Can I keep lists of people with symptoms or positive results?

• Yes, if you can justify the tests, you can justify keeping the results. But again, keeping employees’ rights in mind, there must be no unfair treatment, and accurate and up to date information will be vital. It should not be used for unexpected purposes. You should avoid naming people across the business.

Can I use CCTV or other forms of surveillance to monitor whether employees are observing health measures?

• Yes, this may be justified if done openly, and a DPIA has been undertaken to assess that it’s necessary, justified and proportionate and no other more reasonable methods could achieve the same result. There is a code of practice relevant to employee monitoring in the UK to be followed.

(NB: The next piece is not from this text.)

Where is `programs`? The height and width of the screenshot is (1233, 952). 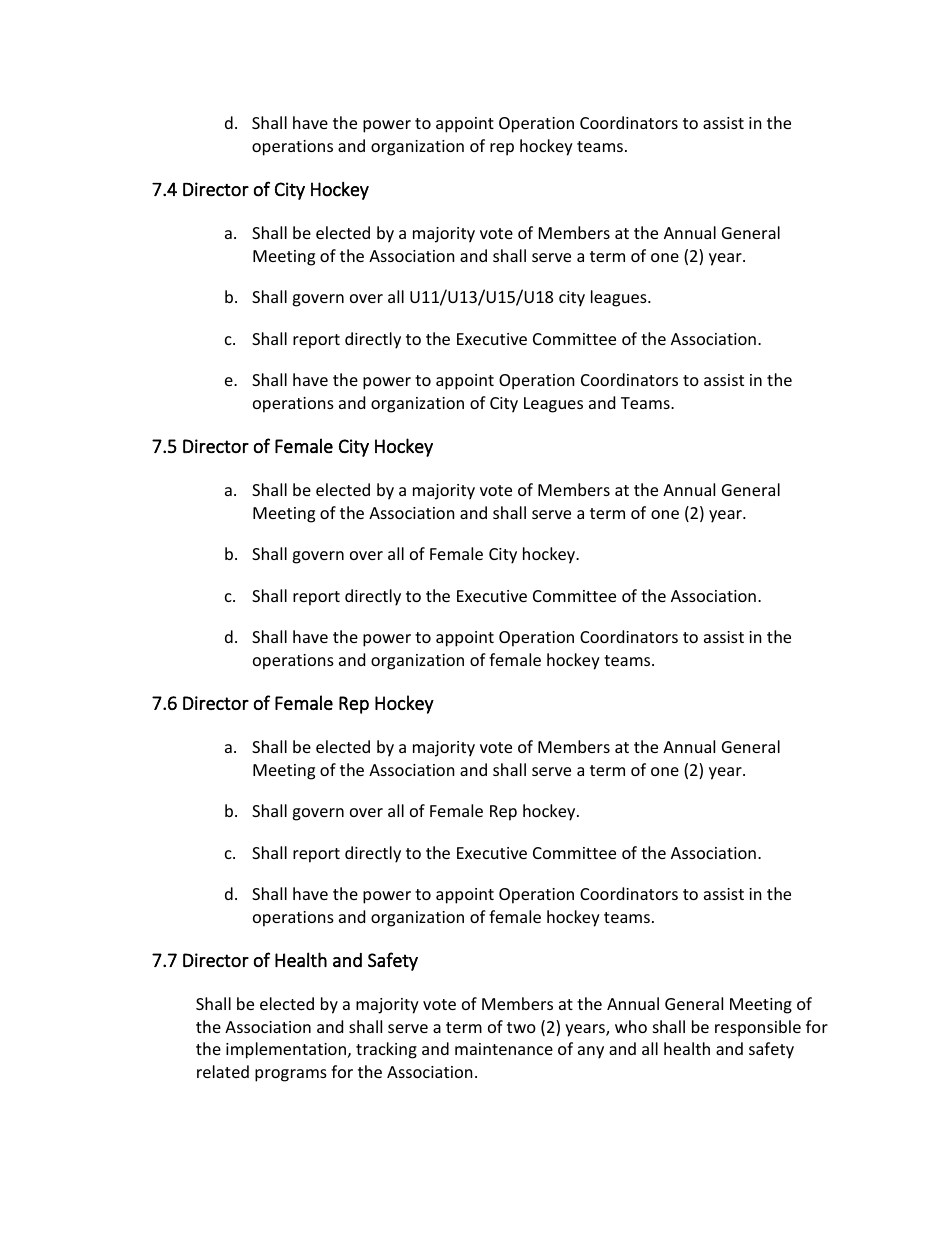
programs is located at coordinates (291, 1075).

Be cautious of “use creep”. Going further to use footage for contact tracing and advising about self-isolating needs to be considered carefully, and justified and publicised, employees have legitimate expectations to some privacy, and this may unwittingly reveal sensitive matters

Top practical tips

• Do a DPIA. There are specific issues to record for intrusive technologies like thermal cameras for temperature testing and the ICO might ask you for it.
• Document everything.
• Check the latest industry or sector guidance regularly. We’re finding daily changes for our clients operating globally.
• Check and update your privacy notices.
• You will need policies in place that describe your processing, retention and deletion of the personal data.
• Check and update your records of processing activities.
• If a third party is doing this work for you, do your due diligence and have a proper contract in place including the mandatory terms to protect personal data processing.